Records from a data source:

━━━━━━━━━━━━━━━━━━━━

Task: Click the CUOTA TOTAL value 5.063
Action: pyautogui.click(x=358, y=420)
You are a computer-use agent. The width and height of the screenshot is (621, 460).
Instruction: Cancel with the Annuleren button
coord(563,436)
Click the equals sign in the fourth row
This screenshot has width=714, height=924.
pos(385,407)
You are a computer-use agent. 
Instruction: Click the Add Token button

━━━━━━━━━━━━━━━━━━━━

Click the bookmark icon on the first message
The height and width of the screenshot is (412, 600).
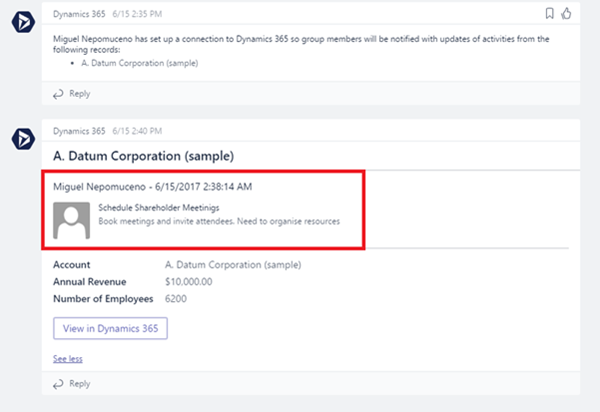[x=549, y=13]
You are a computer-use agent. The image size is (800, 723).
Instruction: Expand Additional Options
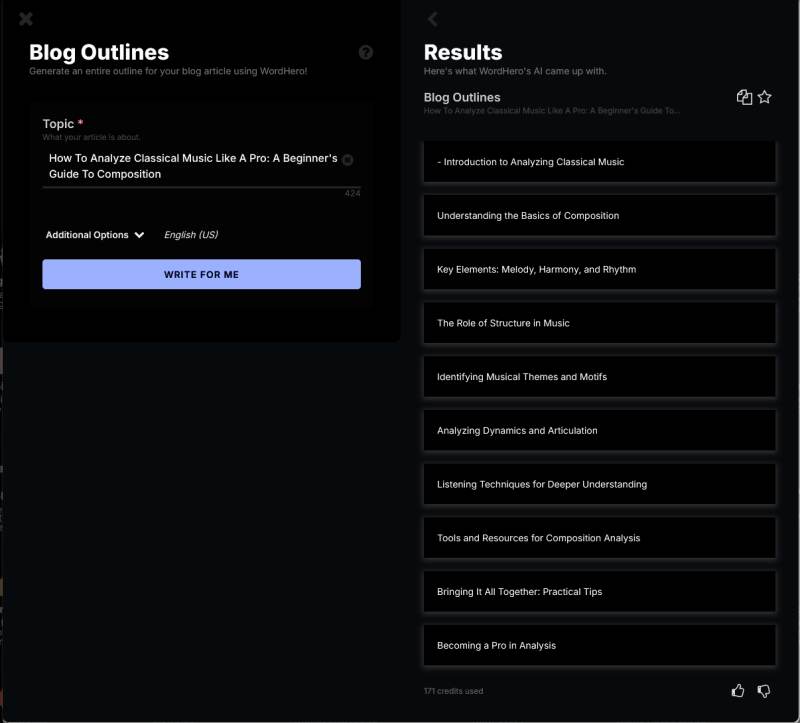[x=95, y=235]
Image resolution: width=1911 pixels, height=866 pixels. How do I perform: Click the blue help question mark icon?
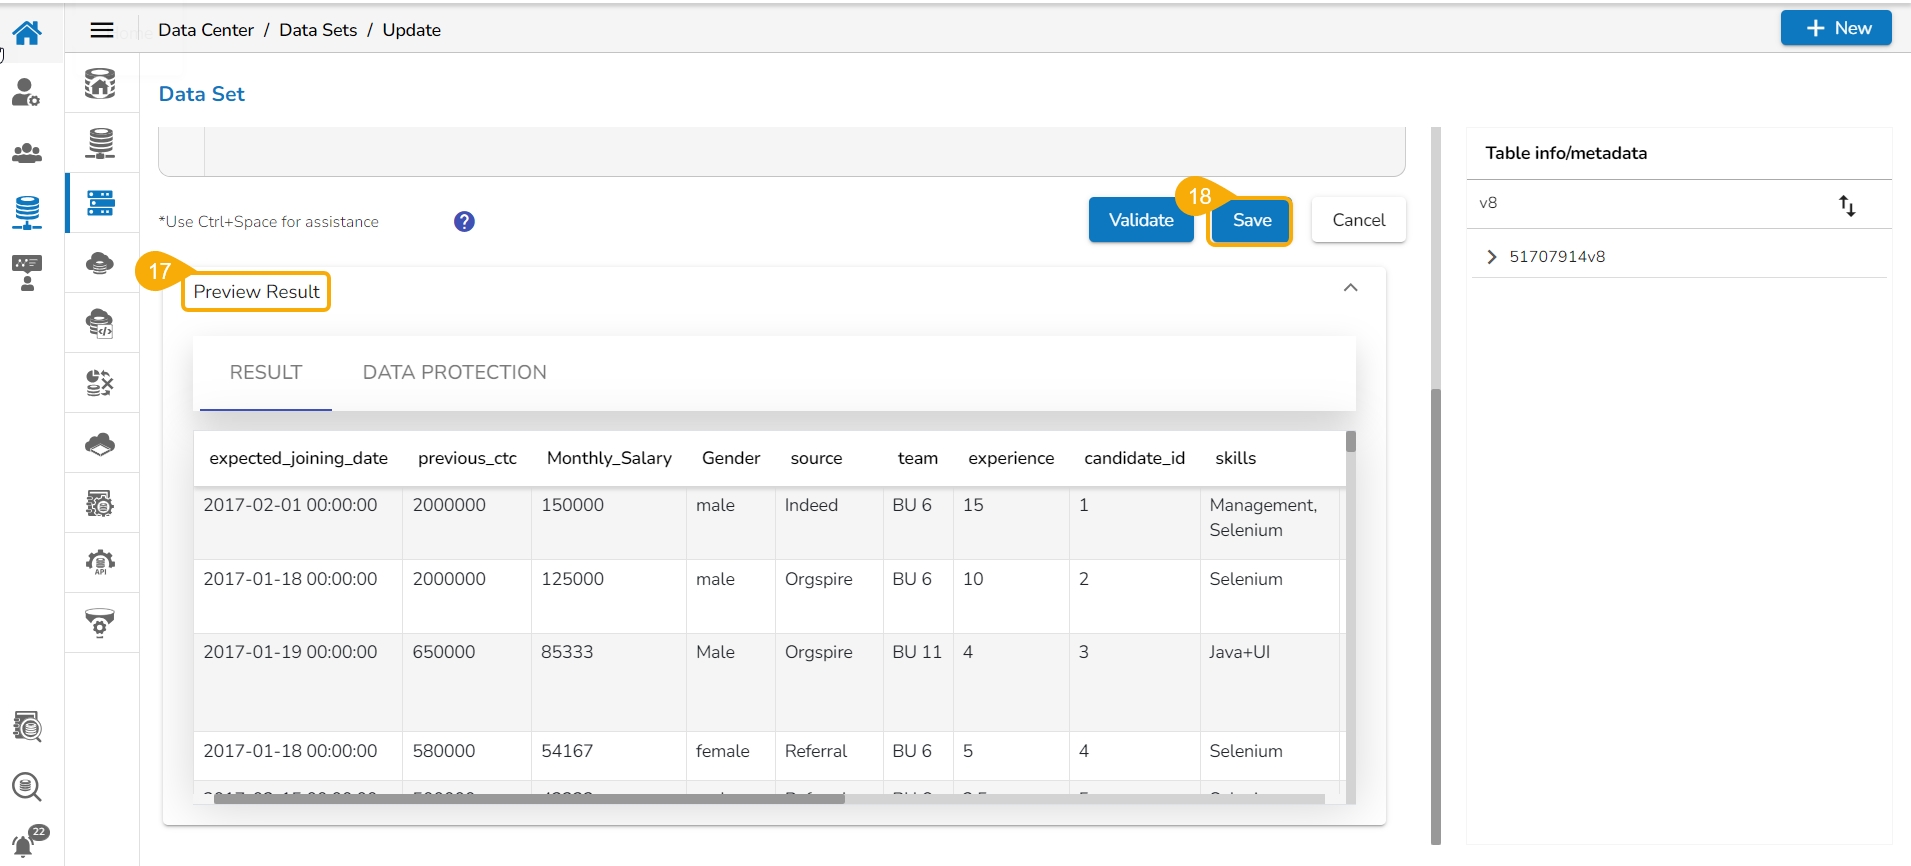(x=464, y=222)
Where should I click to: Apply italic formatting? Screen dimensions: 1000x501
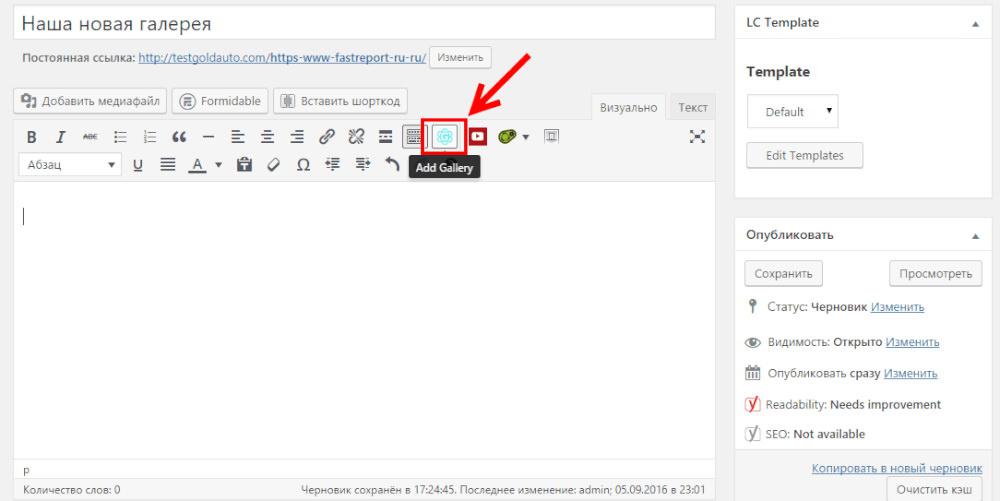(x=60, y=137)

━━━━━━━━━━━━━━━━━━━━

**HOW TO COMPLETE THIS TASK:** List every line above containing the word "computer".

**ANSWER BOX:**
You are a computer-use agent. The width and height of the screenshot is (621, 460).
You are a computer-use agent. 
You are a computer-use agent. The image size is (800, 723).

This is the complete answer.